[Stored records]

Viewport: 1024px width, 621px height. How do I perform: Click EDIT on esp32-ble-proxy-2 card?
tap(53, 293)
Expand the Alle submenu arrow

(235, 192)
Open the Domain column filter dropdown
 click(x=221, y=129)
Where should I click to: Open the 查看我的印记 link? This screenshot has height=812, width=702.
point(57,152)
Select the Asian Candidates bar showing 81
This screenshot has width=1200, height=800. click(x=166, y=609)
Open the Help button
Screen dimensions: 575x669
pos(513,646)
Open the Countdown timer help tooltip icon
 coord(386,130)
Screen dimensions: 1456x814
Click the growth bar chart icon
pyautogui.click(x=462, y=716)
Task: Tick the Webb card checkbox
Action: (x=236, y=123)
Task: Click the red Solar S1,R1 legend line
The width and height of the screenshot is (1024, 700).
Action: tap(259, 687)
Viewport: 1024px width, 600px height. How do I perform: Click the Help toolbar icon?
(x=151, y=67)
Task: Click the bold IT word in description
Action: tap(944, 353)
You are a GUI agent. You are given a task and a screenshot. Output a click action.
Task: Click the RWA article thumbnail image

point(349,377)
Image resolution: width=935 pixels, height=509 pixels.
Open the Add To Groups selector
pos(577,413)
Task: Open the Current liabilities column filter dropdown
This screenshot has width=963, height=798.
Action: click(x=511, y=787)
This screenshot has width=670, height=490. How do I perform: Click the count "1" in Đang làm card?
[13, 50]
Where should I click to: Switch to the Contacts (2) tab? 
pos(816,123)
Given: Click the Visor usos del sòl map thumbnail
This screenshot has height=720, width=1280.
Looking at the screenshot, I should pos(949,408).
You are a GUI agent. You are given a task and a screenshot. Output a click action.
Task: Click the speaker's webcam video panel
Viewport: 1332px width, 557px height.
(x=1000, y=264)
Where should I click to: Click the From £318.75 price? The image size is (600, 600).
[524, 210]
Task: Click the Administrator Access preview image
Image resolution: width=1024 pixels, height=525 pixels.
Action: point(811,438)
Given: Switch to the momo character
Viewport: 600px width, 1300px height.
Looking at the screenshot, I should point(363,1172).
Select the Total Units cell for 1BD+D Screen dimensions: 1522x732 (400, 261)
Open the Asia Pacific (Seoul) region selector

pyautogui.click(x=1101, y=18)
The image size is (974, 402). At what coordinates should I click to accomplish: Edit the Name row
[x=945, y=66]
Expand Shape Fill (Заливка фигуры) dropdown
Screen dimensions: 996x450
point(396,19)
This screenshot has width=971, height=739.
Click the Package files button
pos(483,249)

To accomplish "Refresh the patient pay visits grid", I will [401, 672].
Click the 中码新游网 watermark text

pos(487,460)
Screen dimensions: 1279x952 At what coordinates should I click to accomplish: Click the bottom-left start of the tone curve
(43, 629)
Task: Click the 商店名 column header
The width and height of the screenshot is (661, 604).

### PROBLEM DESCRIPTION:
Copy out the records above exactly and completely.

### REPLY TO THE TASK:
Viewport: 1024px width, 621px height. How do I perform: Click EDIT on esp32-ble-proxy-2 card?
tap(53, 293)
Expand the Alle submenu arrow

(235, 192)
Open the Domain column filter dropdown
 click(x=221, y=129)
Where should I click to: Open the 查看我的印记 link? This screenshot has height=812, width=702.
point(57,152)
Select the Asian Candidates bar showing 81
This screenshot has width=1200, height=800. click(x=166, y=609)
Open the Help button
Screen dimensions: 575x669
pos(513,646)
Open the Countdown timer help tooltip icon
 coord(386,130)
Screen dimensions: 1456x814
Click the growth bar chart icon
pyautogui.click(x=462, y=716)
Task: Tick the Webb card checkbox
Action: (x=236, y=123)
Task: Click the red Solar S1,R1 legend line
The width and height of the screenshot is (1024, 700).
Action: tap(259, 687)
Viewport: 1024px width, 600px height. How do I perform: Click the Help toolbar icon?
(x=151, y=67)
Task: Click the bold IT word in description
Action: tap(944, 353)
You are a GUI agent. You are given a task and a screenshot. Output a click action.
Task: Click the RWA article thumbnail image

point(349,377)
Image resolution: width=935 pixels, height=509 pixels.
Open the Add To Groups selector
pos(577,413)
Task: Open the Current liabilities column filter dropdown
This screenshot has width=963, height=798.
Action: click(x=511, y=787)
This screenshot has width=670, height=490. How do I perform: Click the count "1" in Đang làm card?
[13, 50]
Where should I click to: Switch to the Contacts (2) tab? 
pos(816,123)
Given: Click the Visor usos del sòl map thumbnail
This screenshot has height=720, width=1280.
Looking at the screenshot, I should pos(949,408).
You are a GUI agent. You are given a task and a screenshot. Output a click action.
Task: Click the speaker's webcam video panel
Viewport: 1332px width, 557px height.
(x=1000, y=264)
Where should I click to: Click the From £318.75 price? The image size is (600, 600).
[524, 210]
Task: Click the Administrator Access preview image
Image resolution: width=1024 pixels, height=525 pixels.
Action: point(811,438)
Given: Switch to the momo character
Viewport: 600px width, 1300px height.
Looking at the screenshot, I should point(363,1172).
Select the Total Units cell for 1BD+D Screen dimensions: 1522x732 (400, 261)
Open the Asia Pacific (Seoul) region selector

pyautogui.click(x=1101, y=18)
The image size is (974, 402). At what coordinates should I click to accomplish: Edit the Name row
[x=945, y=66]
Expand Shape Fill (Заливка фигуры) dropdown
Screen dimensions: 996x450
point(396,19)
This screenshot has width=971, height=739.
Click the Package files button
pos(483,249)

To accomplish "Refresh the patient pay visits grid", I will [401, 672].
Click the 中码新游网 watermark text

pos(487,460)
Screen dimensions: 1279x952 At what coordinates should I click to accomplish: Click the bottom-left start of the tone curve
(43, 629)
Task: Click the 商店名 column header
The width and height of the screenshot is (661, 604).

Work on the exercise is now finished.